Android-based smartphone

The LG Optimus, also known as the LG Optimus GT540, LG GT540 Swift and the LG Loop GT540, is a mid-level Android smartphone designed and manufactured by LG Electronics. Released running Android 1.6 Donut, the device can be officially upgraded to Android 2.1 Eclair via an LG software release.

The Optimus is designed for first-time smartphone users and is available in four colors: black, white, pink and silver. First announced in April 2010 and first sold in June 2010, the Optimus is available from wireless service providers worldwide. Reviews for the device have been generally positive. Although the phone lacks cutting-edge hardware, reviewers have found that the device performs well considering its reasonable price.

==Description==
The Optimus, also known as the GT540 Swift and the Loop GT540, is a mid-level Android smartphone designed and manufactured by LG Electronics. The GT540 Optimus ships with Android 1.6 Donut, but can be officially upgraded to Android 2.1 Eclair via an LG software release. Android enthusiasts have created unofficial updates that allow the GT540 to run Android 2.2 Froyo, Android 2.3 Gingerbread and Android 4.0 Ice Cream Sandwich.

LG designed the Optimus for first time smartphone users, marketing the device under the slogan "Optimal performance for first time smartphone users."

==Reception==
The LG Optimus received a generally positive reception.

TechRadar commented, "Given that it's free on £15 a month contracts, you don't really have the right to expect top notch features. And, taking that into consideration, we have to say that the LG Optimus is a nicely rounded phone." Although the reviewer added that "there's nothing outstanding about it, but the features fit together well enough." Electricpig.co.uk was slightly less enthusiastic. While praising the phone's "surprisingly pleasant media skills", the reviewer also criticized the device's resistive touch screen and preferred the older LG GW620 in some respects.

==Custom ROMs==
LG previously claimed that Optimus is not capable of running Android 2.2 (Froyo) due to its low hardware specifications, but developers Quarx and Ankuch successfully ported CyanogenMod 6 to GT540. Another developer, Mur4ik, successfully ported CyanogenMod 7 based on Gingerbread. A few months later, a developer named Mike Gapinski managed to get Android 4.0 Ice Cream Sandwich to GT540.

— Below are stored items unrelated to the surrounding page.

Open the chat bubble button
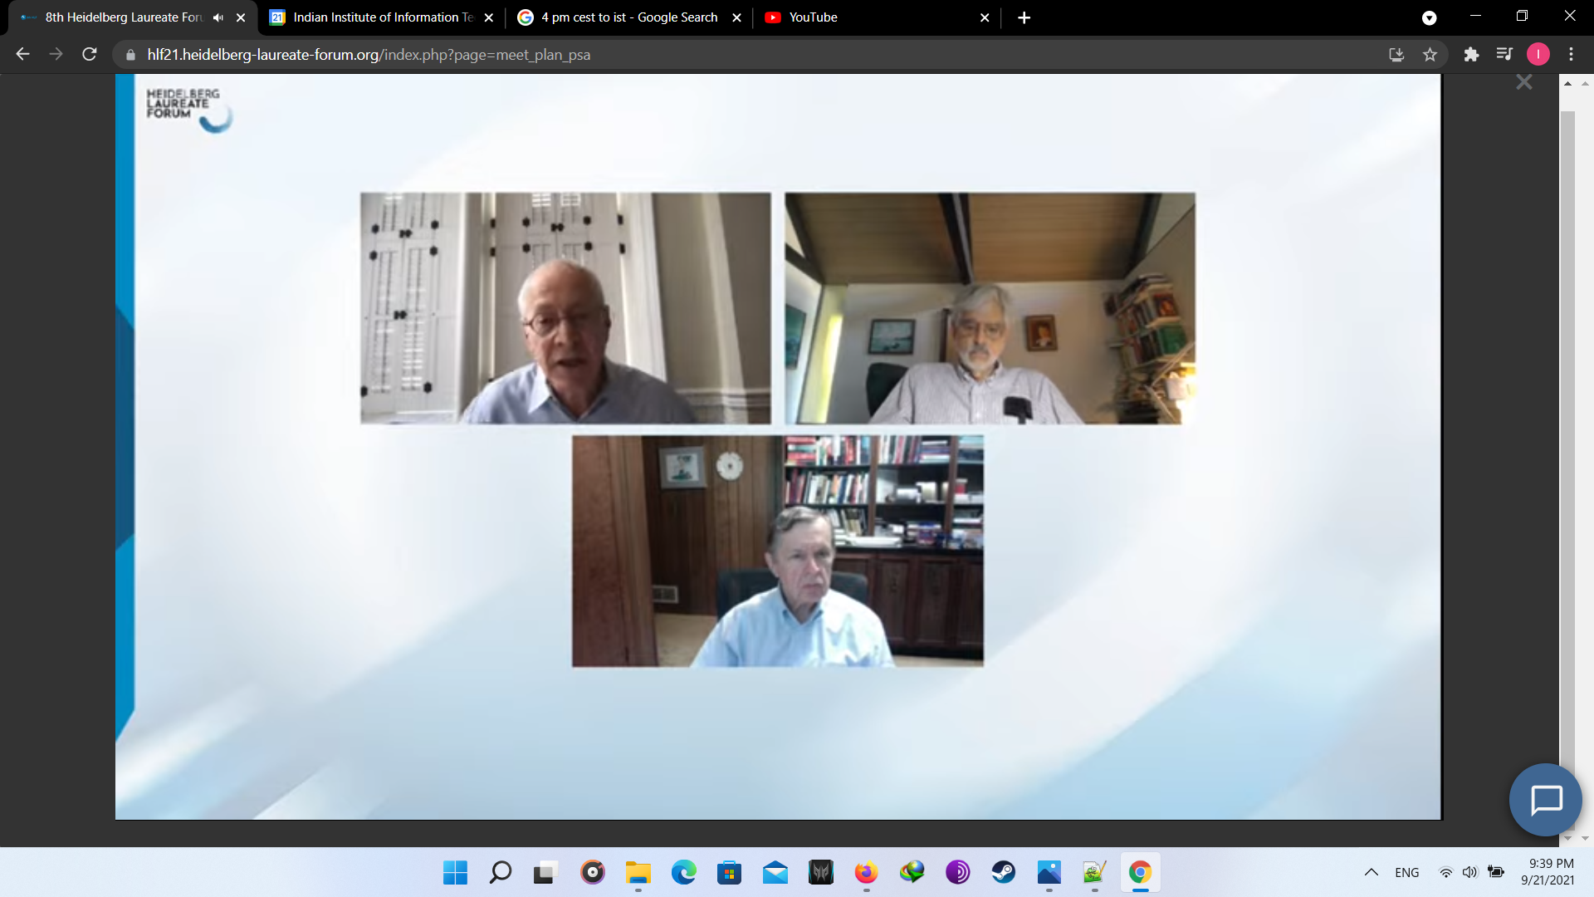 coord(1546,800)
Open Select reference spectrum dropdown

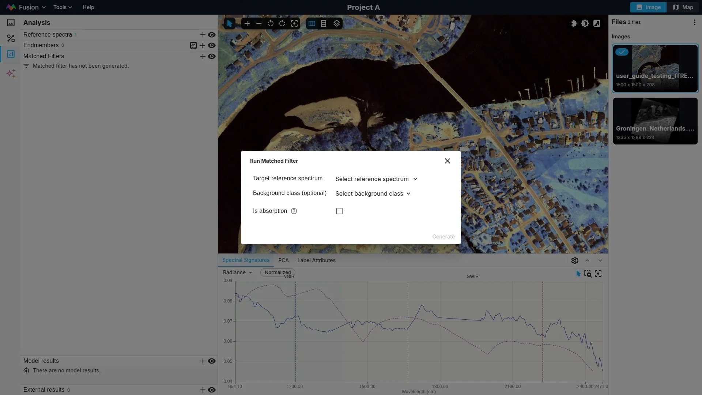point(376,179)
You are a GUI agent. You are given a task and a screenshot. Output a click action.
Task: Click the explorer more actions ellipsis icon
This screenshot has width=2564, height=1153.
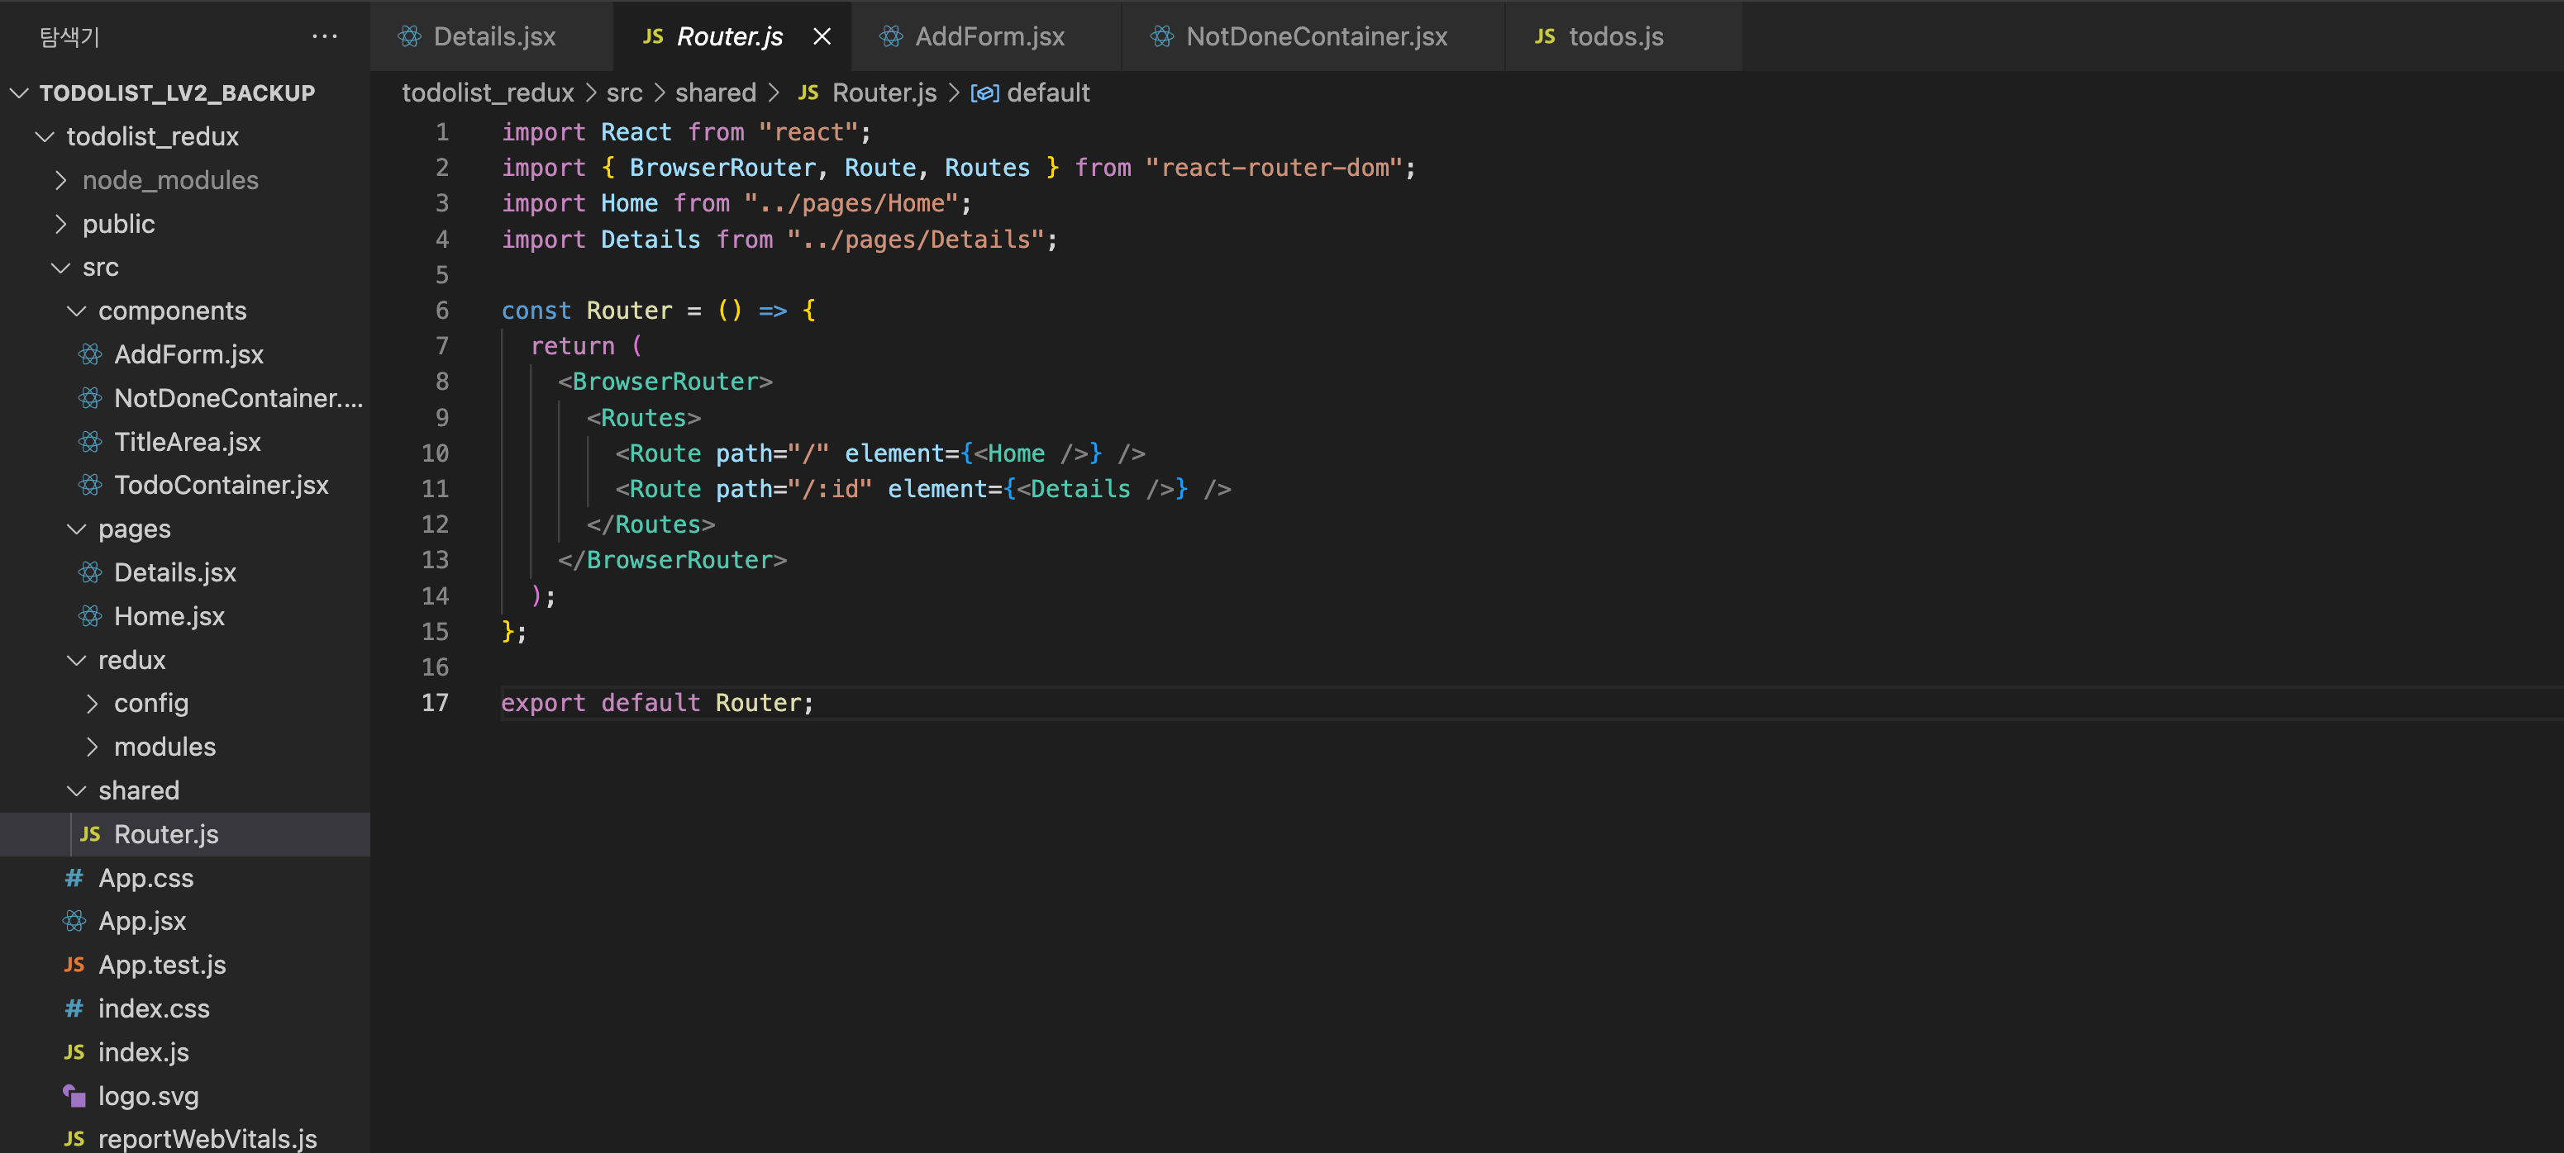pyautogui.click(x=324, y=37)
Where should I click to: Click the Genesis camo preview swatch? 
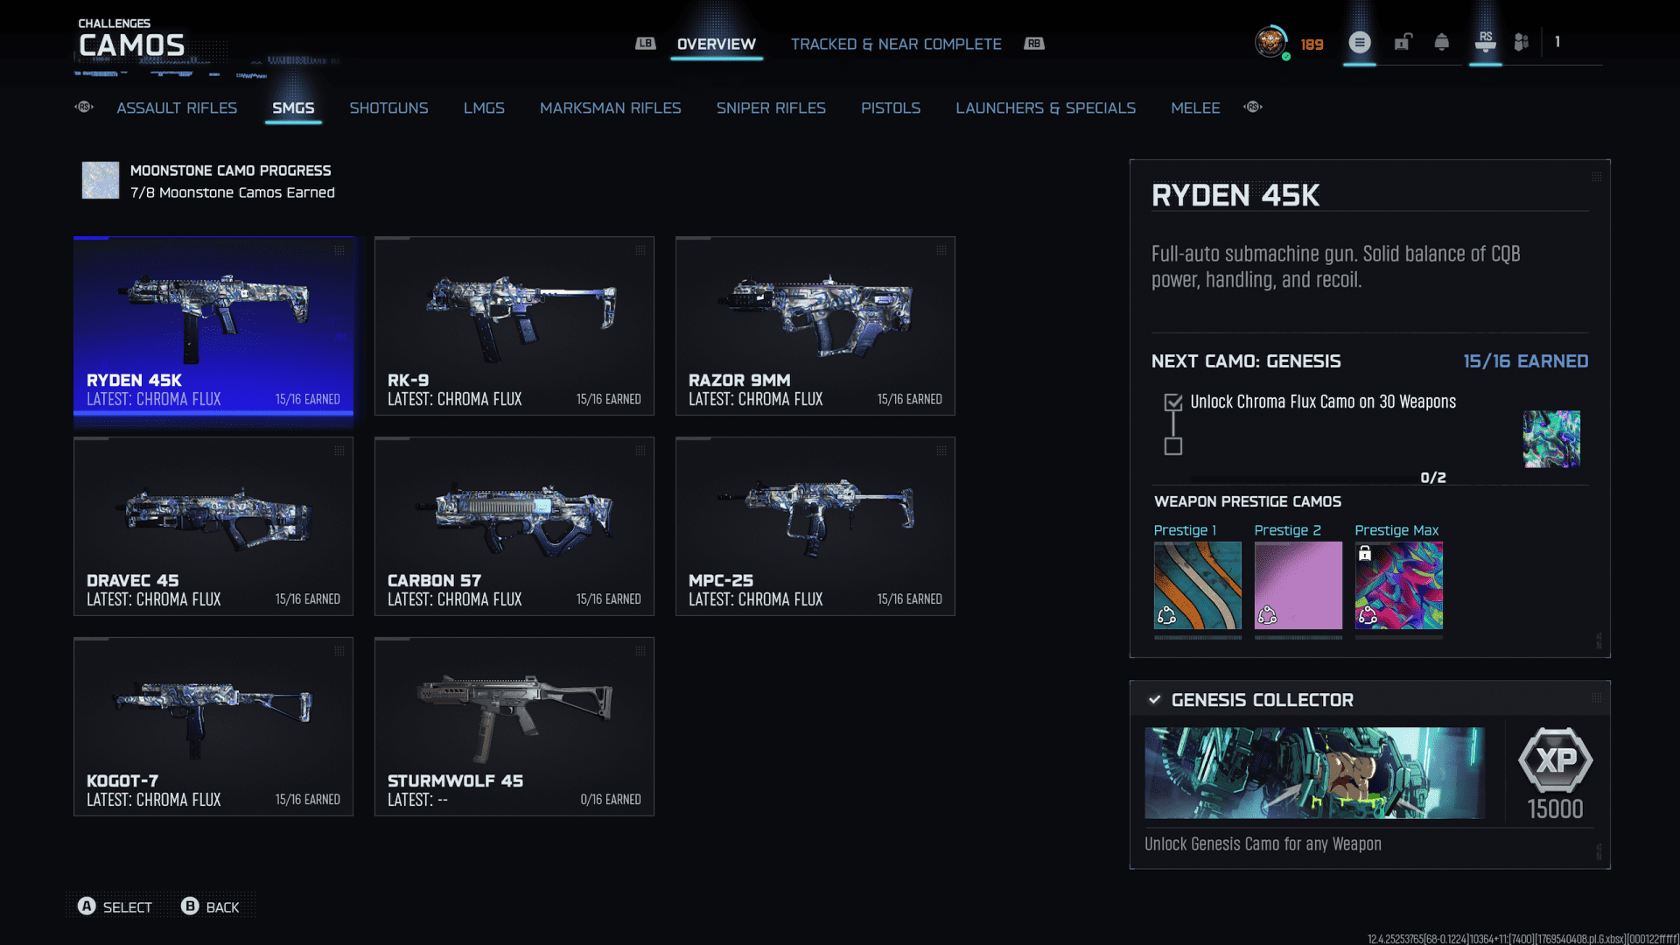point(1551,439)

Only 1 month after the Jelly Bean Source was released even Android 4.1 was ported to it.

==Known problems==
The Optimus does not support all Bluetooth devices. One such issue is connecting to a Bluetooth Keyboard, the device will pair over Bluetooth, but is not able to establish an ongoing connection. This has been noted with the 49 key mini keyboard. LG Support confirmed this as a software issue that they do not have an existing patch to fix.